To accompany this movement, Timmins-James Bay MP Charlie Angus reintroduced Shannen's Dream as Motion 201 to the House of Commons of Canada on September 26, 2011.[102] On February 27, 2012, the House of Commons unanimously voted in favour of the motion.[103]

 She attended J.R. Nakogee elementary school, which had been housed in makeshift portables since 2000, when it was condemned and closed due to a decades-old fuel leak.[104] 

 By 2007, the federal government had backed away from a third commitment to building a new school for Attawapiskat.[105]

In response Shannen and others turned to YouTube and Facebook to launch the Students Helping Students campaign for a school for Attawapiskat.[106][107]

Shannen spoke out about the experiences of her community in newspapers, at conferences, and on the steps of Parliament Hill.
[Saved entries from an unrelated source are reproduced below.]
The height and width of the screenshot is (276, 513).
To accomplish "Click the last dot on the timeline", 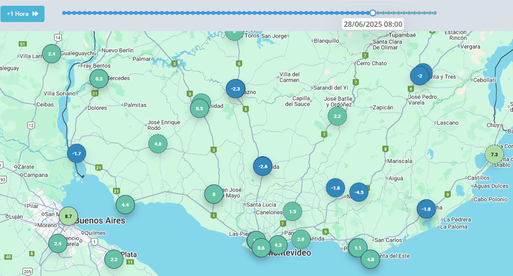I will tap(435, 13).
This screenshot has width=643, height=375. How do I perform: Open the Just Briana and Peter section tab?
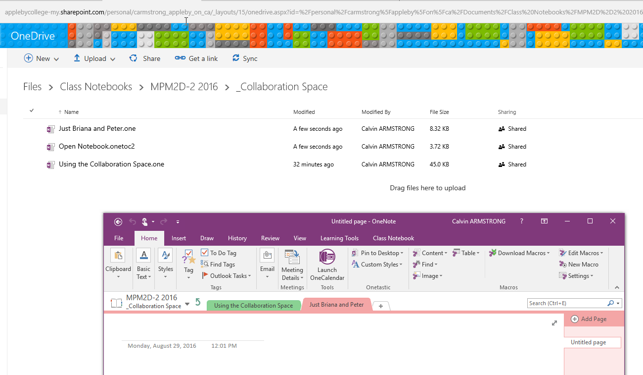point(336,305)
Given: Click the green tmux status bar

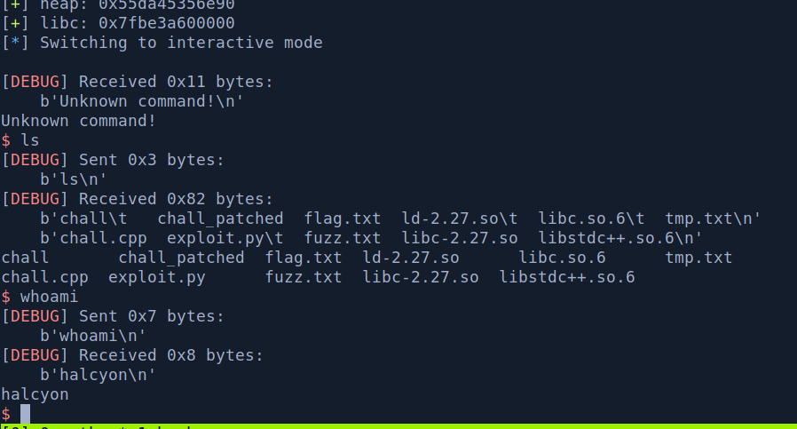Looking at the screenshot, I should coord(399,426).
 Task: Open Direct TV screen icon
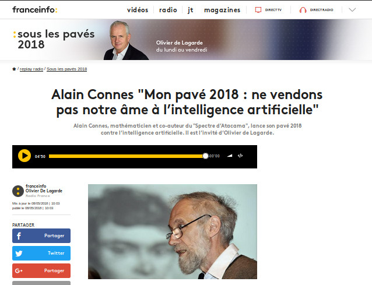(x=258, y=10)
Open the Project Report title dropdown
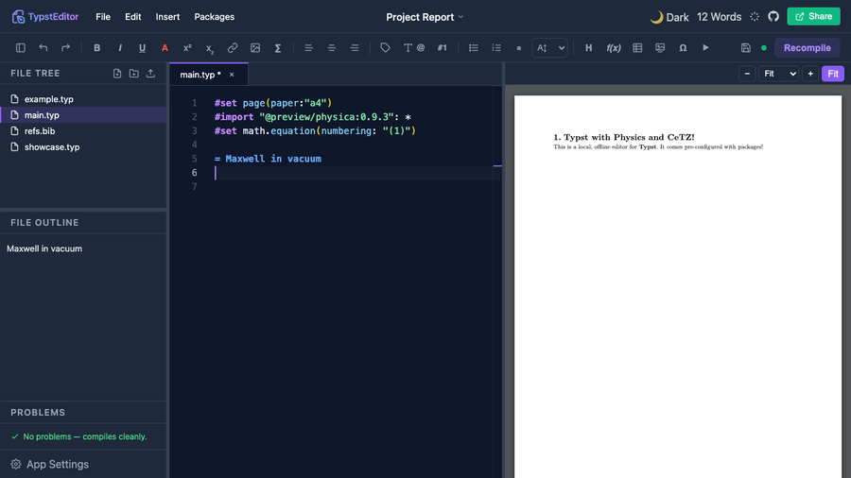This screenshot has height=478, width=851. (x=425, y=17)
In 2008, at the age of 14, she was nominated for the International Children’s Peace Prize.[108] 

Shannen and her older sister, Serena, moved hundreds of kilometres away from Attawapiskat to New Liskeard, Ontario, for high school. She died on June 1, 2010 in a car accident.[109] Shannen's Dream Campaign has continued after her death.

Theresa Spence, the former Chief (2010-2015), brought Attawapiskat to international attention when she declared a state of emergency in 2011.[73][99][100] She was a prominent figure in the Attawapiskat housing and infrastructure crisis,[73] and other First Nations issues. Prior to serving as chief, she was the deputy chief of Attawapiskat.

Shannen Koostachin and Serena Koostachin speaking at the Ontario Federation of Labour Convention Nov. 27, 2009.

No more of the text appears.